Gaza city clinic sees 100 percent rate of child admission in 24 hours: NGO
Half of Gaza's 2.3 million Palestinian population is under the age of 18 and already suffering from mental health challenges due to Israel's 16-year long blockade.
Children in Palestine's Gaza are increasingly at risk as the besieged enclave enters a sixth straight day under Israel’s bombardment, which has killed over 1,200 Palestinians and injured at least 5,600, according to the Palestinian Ministry of Health.
On Wednesday, Doctors Without Borders said 100 percent of their patients were children.
"Today, all of the patients we received at our clinic in Gaza City were children between 10 and 14," Ayman Al-Djaroucha, deputy project coordinator for Doctors Without Borders in Gaza, told the Business Insider.
"This is because the majority of the injured in Gaza are women and children, since they are the ones who are most often in the houses that get destroyed in the airstrikes."
With a population of about 2.3 million Palestinians living on some 365 square kilometers, Gaza is one of the most densely populated areas on earth. Half of its population are children, due to the low life expectancy in the enclave - a result of Israel’s suffocating 16-year long blockade.
On Tuesday, four days into Israel’s attack on Gaza, authorities said Israeli warplanes had destroyed at least 159 residential units across the enclave.
Israeli forces launched the attack on Gaza after Hamas fighters breached Israel’s high-tech security fence on Saturday morning while launching thousands of rockets into the country’s south and raiding dozens of Israeli settlements close to Gaza.
Senior Hamas officials said the attack was launched in reponse to Israel’s desecration of Al Aqsa Mosque in occupied East Jerusalem and for increased state-sanctioned Israeli settler violence across occupied Palestinian territory.
The number of people killed in Israel has risen to 1,300, with more than 3,300 injured.
Deteriorating mental health in Gaza
Following Hamas’ attack, Israeli Energy Minister Israel Katz said electricity, water and fuel supplies will be cut off from entering Gaza, leaving doctors and medical staff with a quickly vanishing supply of medicine and medical equipment to treat thousands of injured people entering hospitals across Gaza.
Spokesperson for Doctors Without Borders Brienne Prusak said: "We're seeing shortages of water, electricity, fuel and essential medical supplies in hospitals, and our emergency stocks on the ground are limited and will run out quickly if we can't bring in medical equipment and medicines."
For many Palestinians in Gaza, the ongoing conflict is the fifth war they have witnessed.
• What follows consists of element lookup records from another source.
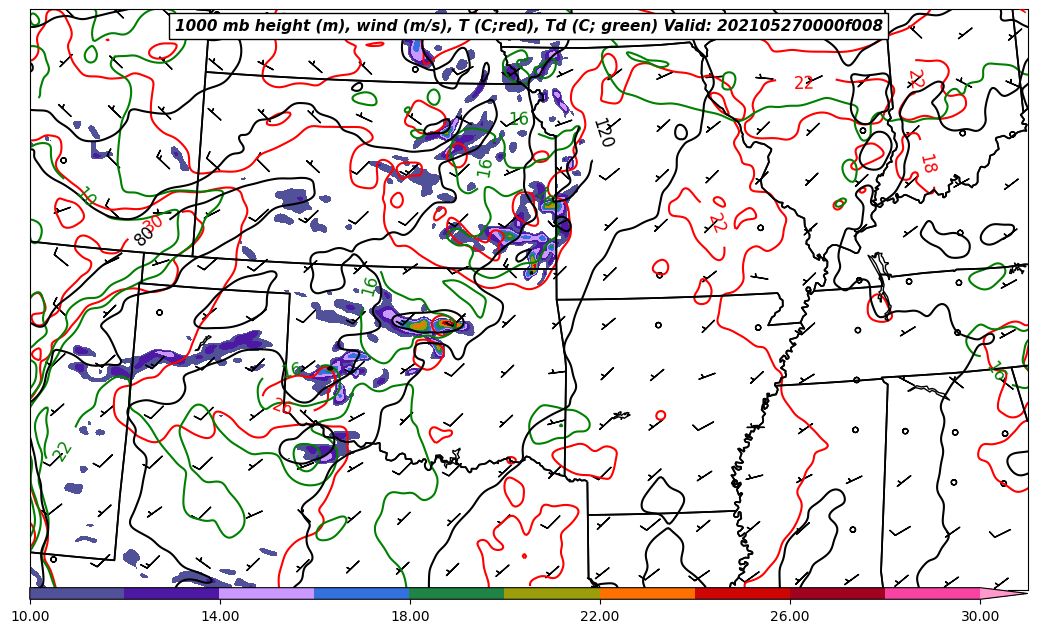Pick the dark crimson colorbar segment
Viewport: 1037px width, 633px height.
836,593
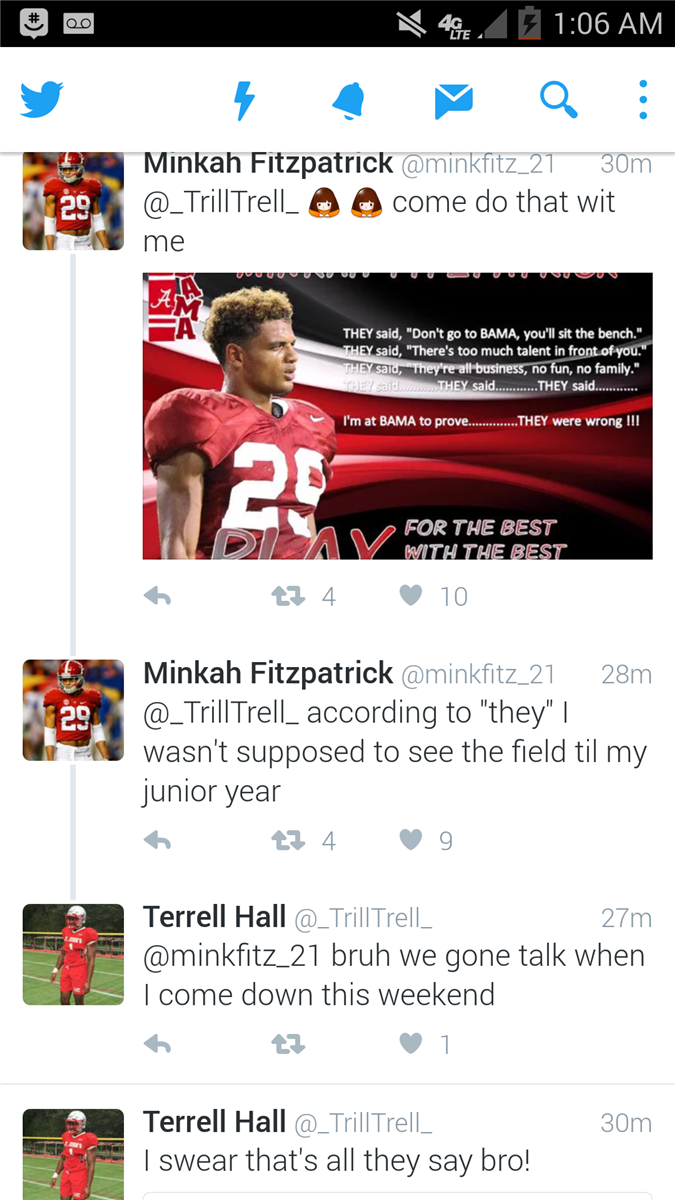Retweet the tweet with the BAMA image
The height and width of the screenshot is (1200, 675).
click(x=289, y=596)
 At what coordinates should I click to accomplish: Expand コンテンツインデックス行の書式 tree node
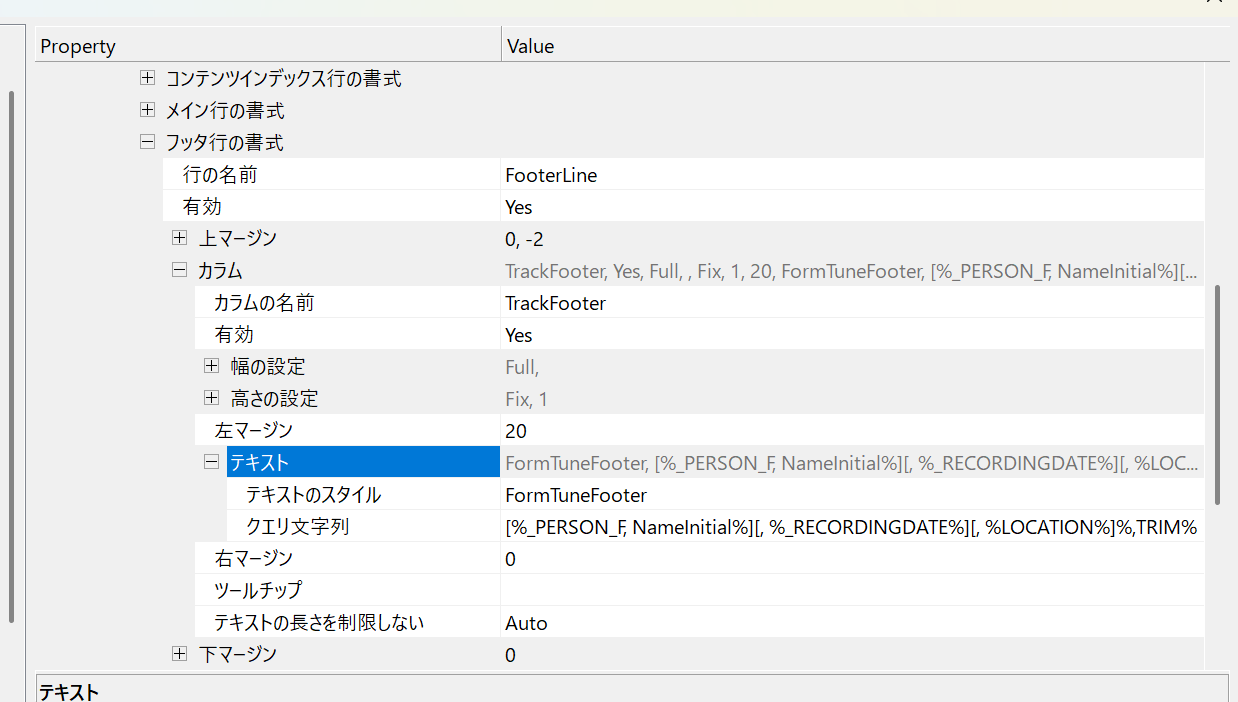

In June last year, Save the Children foundation reported that four out of five children in Gaza say they are living with depression, grief and fear under Israel’s brutal blockade.
As fighting continues on both sides, Israel has vowed to increase the severity of its attack on Gaza, with Israeli Defence Minister Yoav Gallant saying on Wednesday: “We started the offensive from the air, later on we will also come from the ground. We’ve been controlling the area since day two and we are on the offensive. It will only intensify.”